Pour tout dire, Max aimait bien Antonio Senior : souriant et amical sans pour autant être trop expansif, le bonhomme avait les cheveux blancs coupés courts avec un corps mince, sec entretenu par sa pratique régulière du vélo dans l’arrière-pays et le visage avenant, bien que ridé et recuit par le climat méditerranéen. Outre la proximité du garage et les prestations — des plus correctes — qui respectaient le budget des Greens, Antonio Senior avait une inépuisable réserve d’anecdotes à raconter que Max écoutait avec un réel intérêt pendant que l’on révisait sa voiture, sans compter l’excellent café que le vieux garagiste partageait à discrétion avec son jeune client. À vrai dire, en dehors des anecdotes sur certaines de ses tournées dans les quartiers les plus pittoresques ou surprenants de Paris, les histoires d’Antonio Senior concernaient surtout la mafia.

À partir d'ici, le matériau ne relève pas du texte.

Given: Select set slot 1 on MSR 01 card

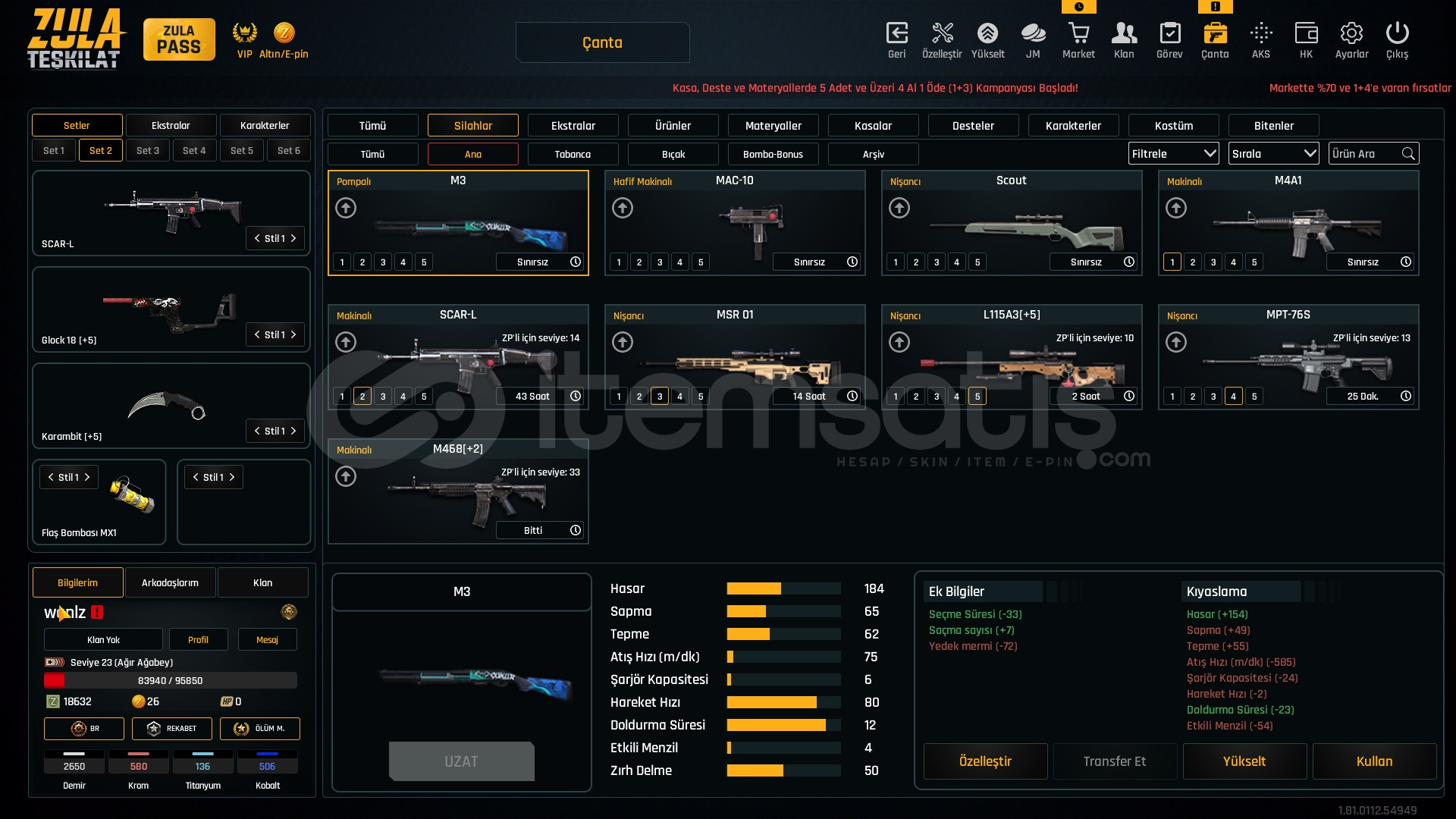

Oui, la Mafia, la fameuse Cosa Nostra, la sinistre pieuvre dont les tentacules distillent meurtres, trafics, blanchiment d’argent et corruptions en tout genre dans toutes les strates de nos sociétés, sans compter que la plupart de ses membres font preuve parfois de réel manquement aux bonnes manières : négliger de payer leur ticket de stationnement, roquer même si leur roi est en échec pendant une partie, voire faire du bruit en buvant leur expresso font partie de leur quotidien ; c’est dire si ces gens sont décidément infréquentables !

À l’entendre, Antonio Senior avait usé ses fonds de culotte sur les mêmes bancs d’école que les parrains les plus redoutables, et avoua que pendant un temps il fut tenté de les rejoindre, même si par la suite il suivit une carrière plus conventionnelle au sein de l’administration postale. En effet, malgré une structure solide et une organisation complexe qui n’ont rien à envier à celle d’un gouvernement, la caisse de sécurité sociale de la mafia refuse encore le remboursement des frais médicaux pour les cas de bronchites après un séjour dans un fleuve (à moins que l’assuré puisse prouver, facture à l’appui, la mauvaise qualité du ciment de ses entraves) et leur caisse de retraite, bien que largement excédentaire, impose un malus très dissuasif si l’on oublie de porter son gilet pare-balles dans les lieux publics ou d’inspecter soigneusement sa voiture avant de mettre le contact.